SOURCE DATA ::

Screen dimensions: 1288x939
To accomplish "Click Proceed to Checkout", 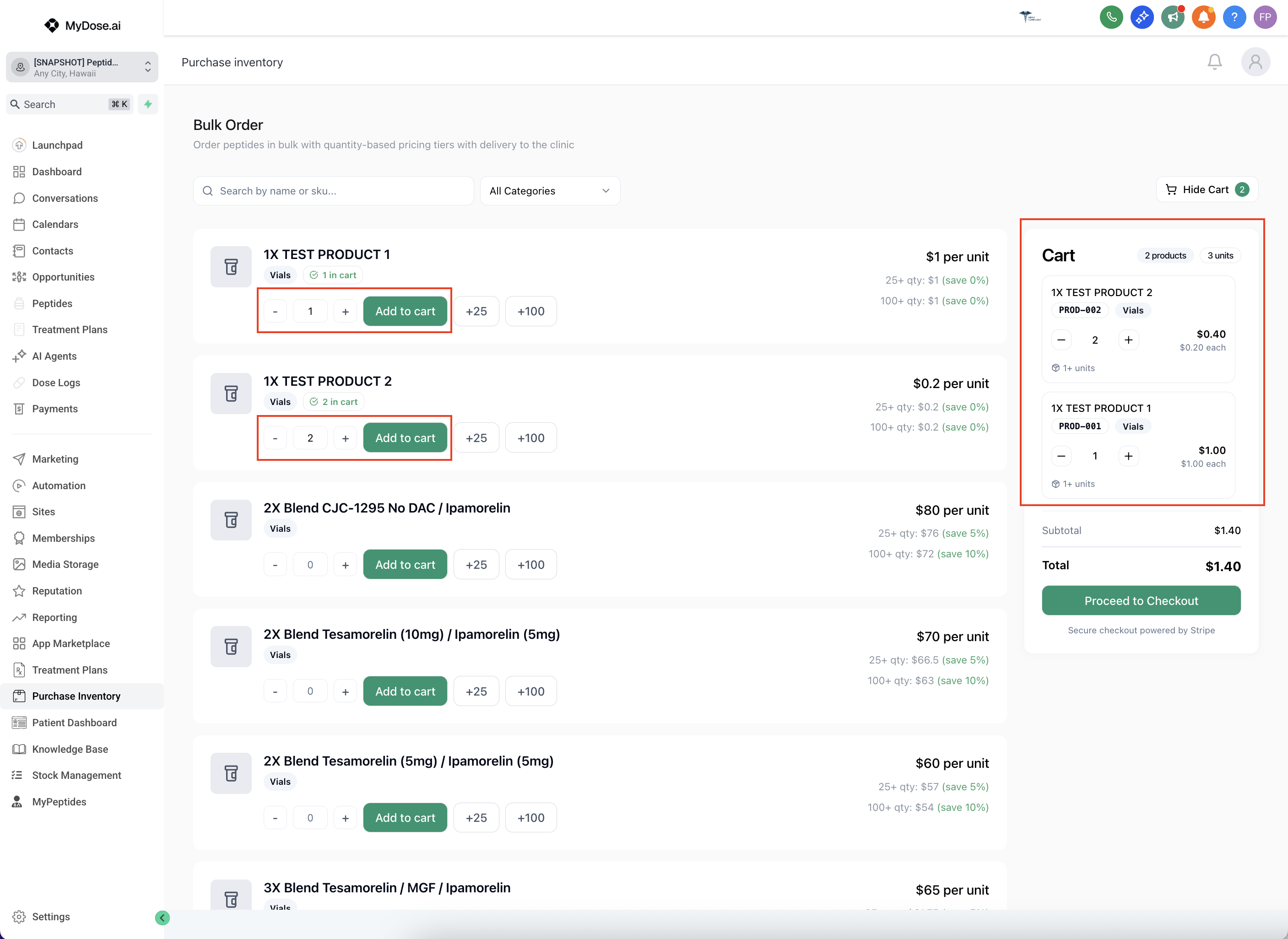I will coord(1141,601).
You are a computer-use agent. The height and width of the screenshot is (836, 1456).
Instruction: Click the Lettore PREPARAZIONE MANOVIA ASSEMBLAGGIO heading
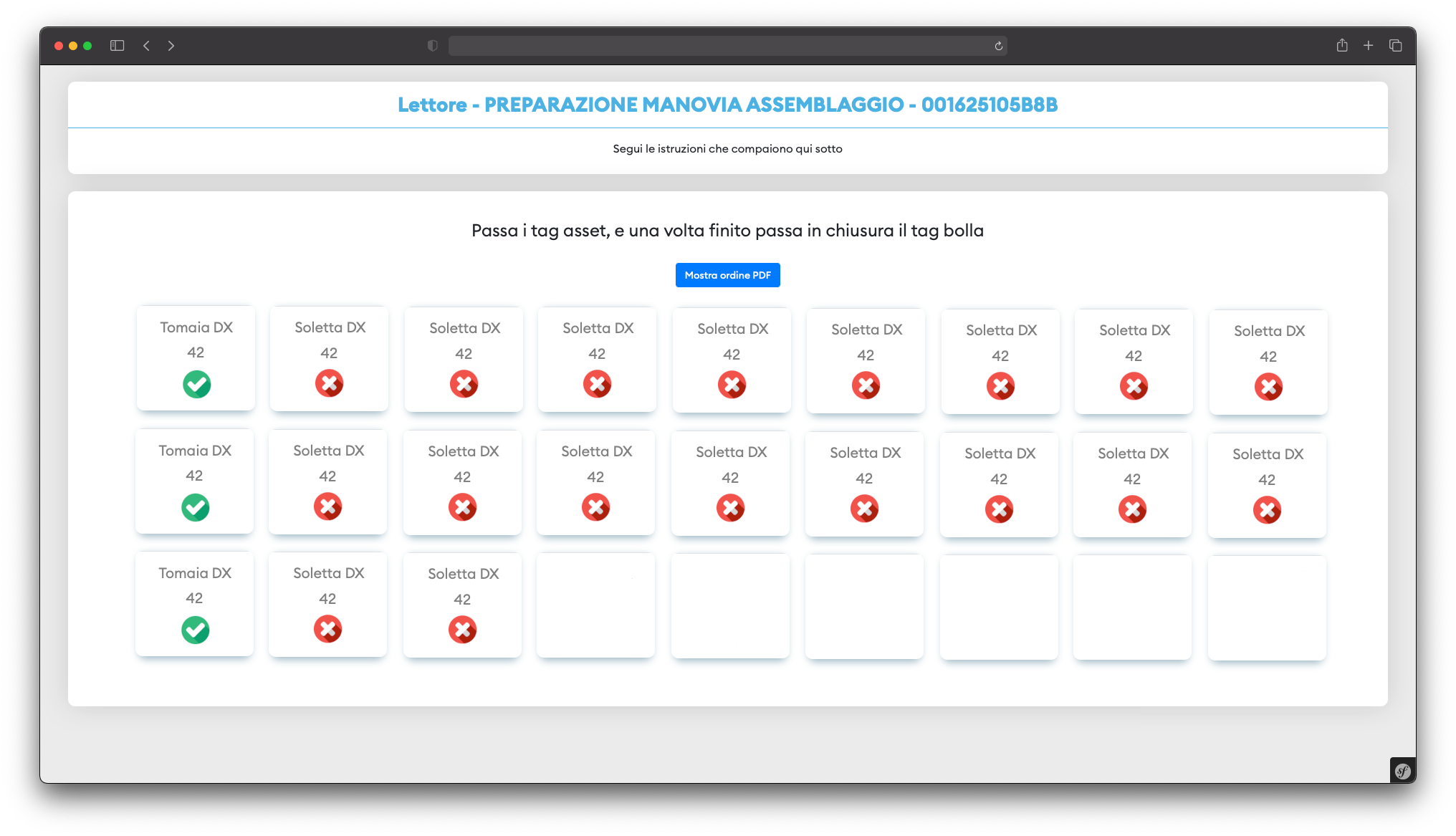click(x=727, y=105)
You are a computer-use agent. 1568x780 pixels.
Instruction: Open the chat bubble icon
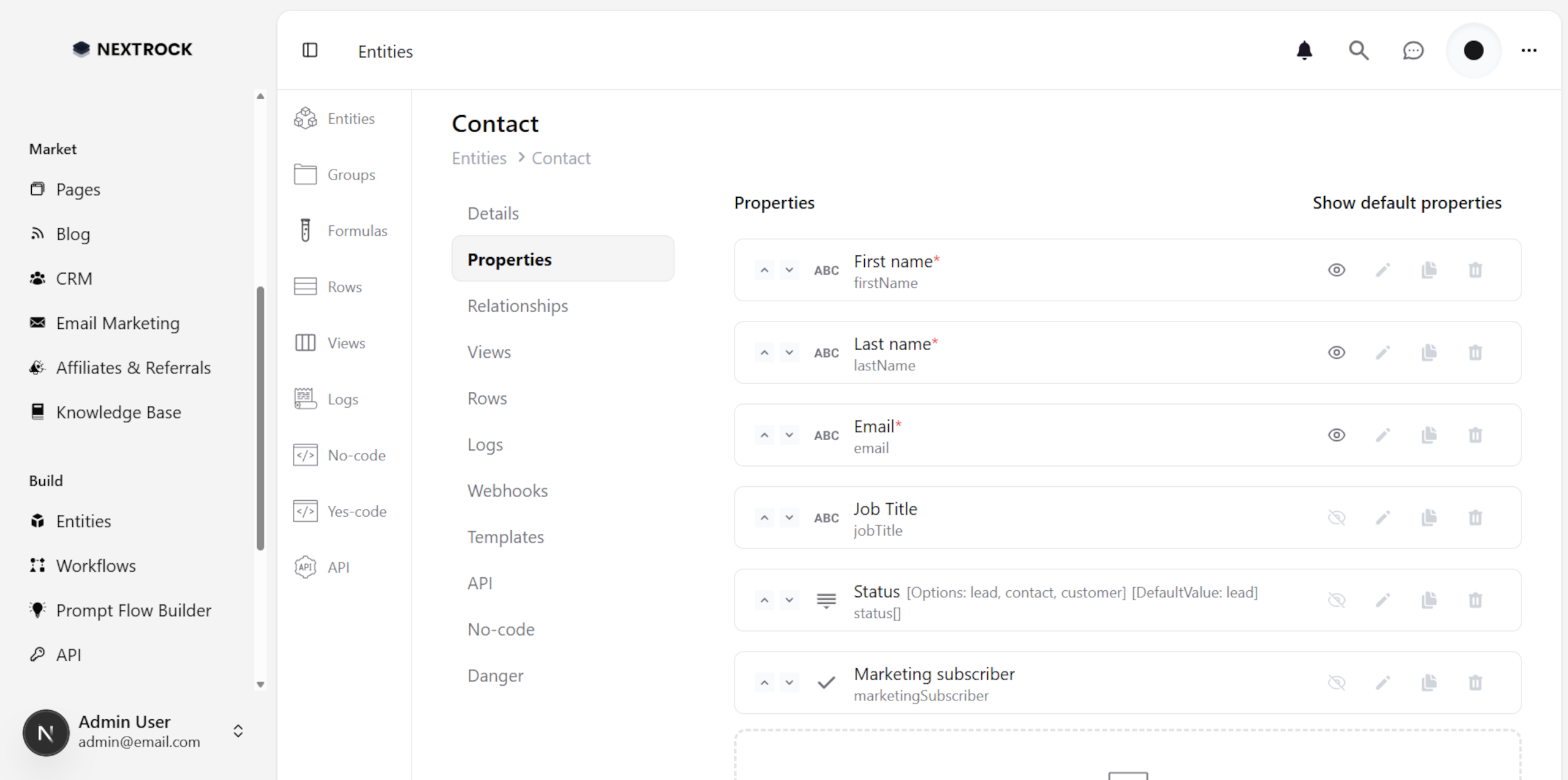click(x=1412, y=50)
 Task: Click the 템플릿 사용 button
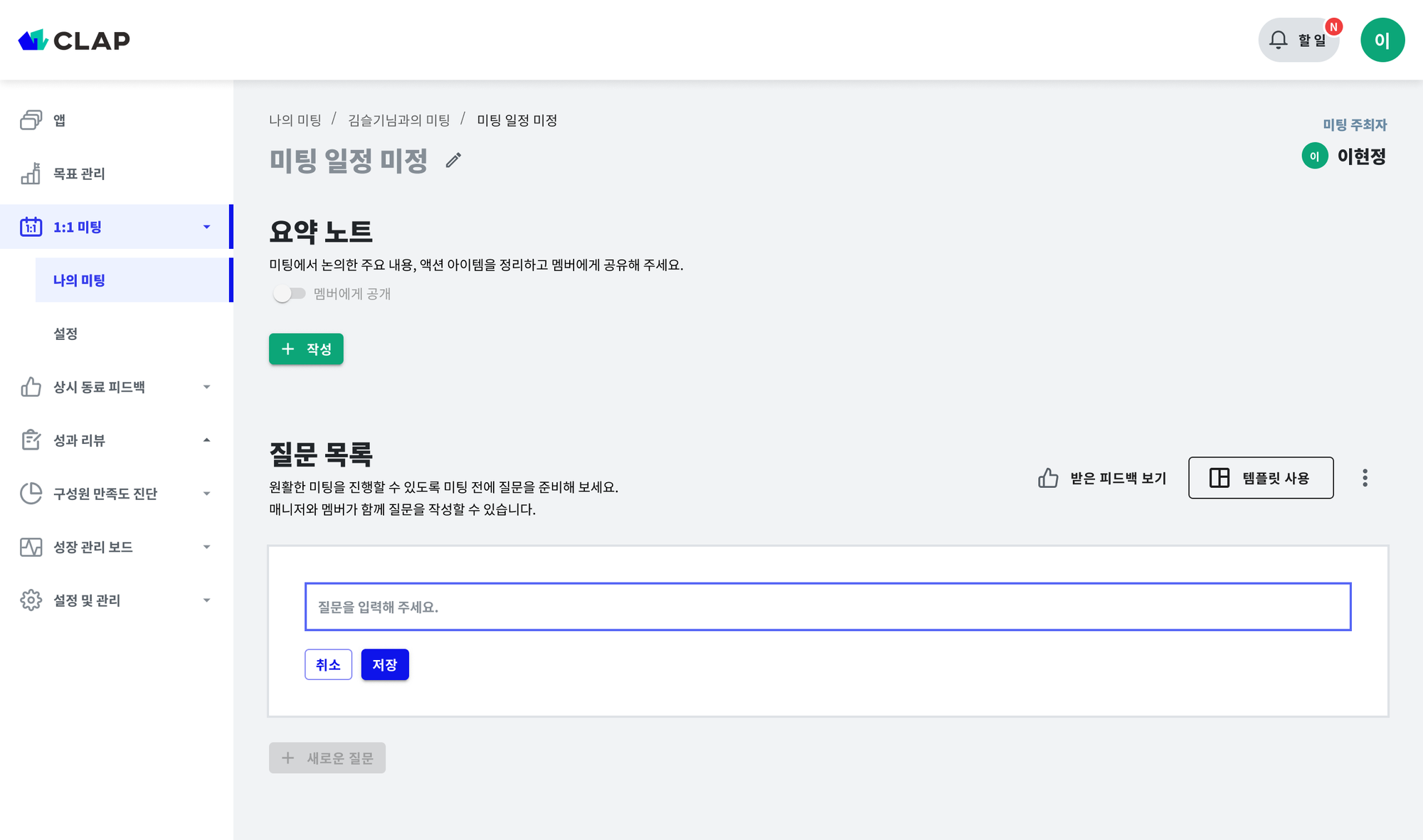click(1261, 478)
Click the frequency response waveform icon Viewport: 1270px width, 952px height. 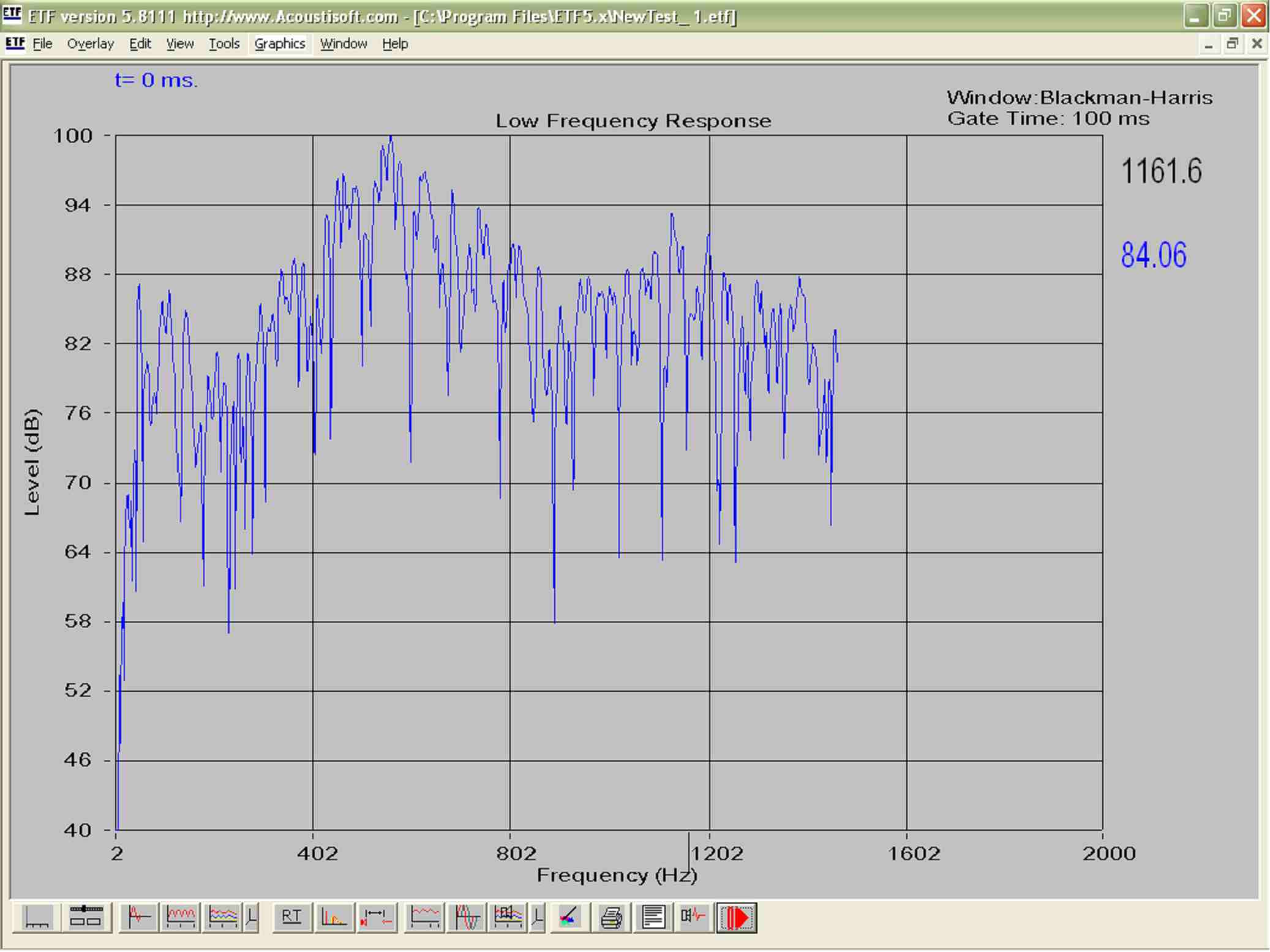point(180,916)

ABOUT THIS EXERCISE :: Each line of the data in which the string "computer" appears needs to be copied.

OUTPUT OF THE TASK ::
You are a computer-use agent. The height and width of the screenshot is (836, 1456).
You are a computer-use agent. 1568x780 pixels.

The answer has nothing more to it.